Desroches et al.33 showed that the highest moment found at the wrist joint was in extension and peak extension moment occurred at 20% of the propulsive cycle. The 3-D angle between the wrist joint moment and joint angular velocity vectors showed that the joint is in a stabilization configuration when the hand contacts the pushrim. The highest joint moment found at the elbow was in flexion and peak flexion moments occurred at 10% of the propulsive cycle. According to the 3-D angle, the elbow joint is in a propulsion configuration in the first 10% of the propulsive cycle, from 11% to the end of the propulsive cycle, the elbow joint was found to be in a stabilization configuration. Flexion, internal rotation and abduction were respectively the highest moments found at the shoulder joint. Peak flexion moment was revealed at 19% of the propulsive cycle, peak internal rotation moment at 21% and peak abduction at 48%. During the entire push phase, the 3-D angle revealed mainly a propulsion configuration for the shoulder joint. Near the end of the push phase (40% propulsive cycle), the joint shifts from a propulsion to a stabilization configuration.

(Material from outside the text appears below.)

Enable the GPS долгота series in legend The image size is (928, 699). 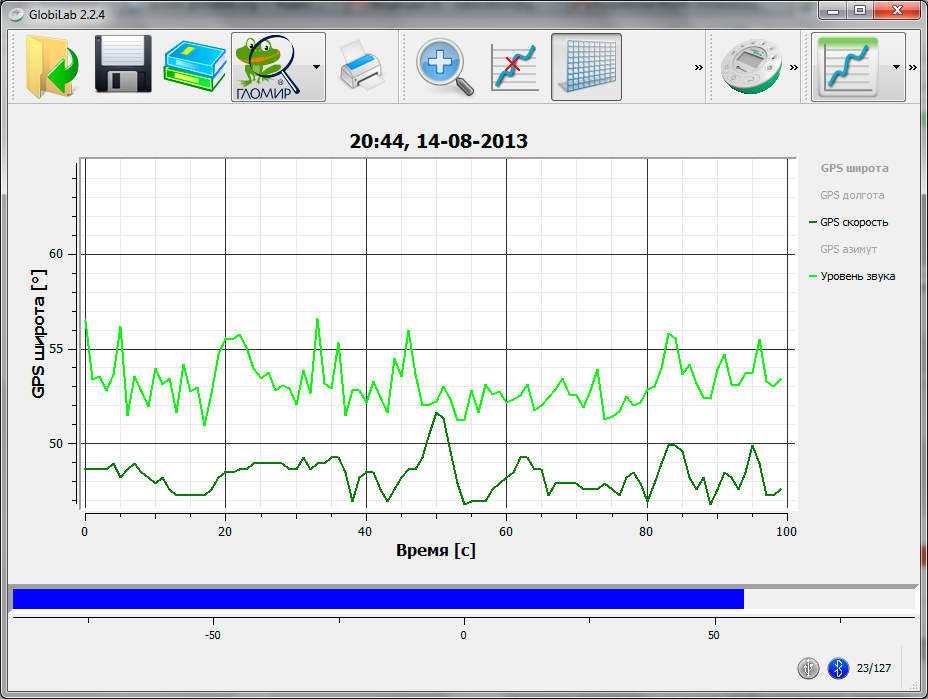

Finally all studies use special wheelchairs designed to be applied on a treadmill36. All handrim biomechanics (contact angle, peak force, average force, and peak axle moment) were found to be similar and highly correlated. Based on the results by Kwarciak et al.36, a motor-driven treadmill can serve as a valid surrogate for overground studies of wheelchair propulsion.

In conclusion, the analysis of the current literature showed that the combined and contemporary use of the entire instrumentation group is the best strategy, providing a great amount of data to achieve an easier and accurate analysis of wheelchair propulsion that helps to understand the physiopathology of articular and musculotendinous injuries in paraplegic population.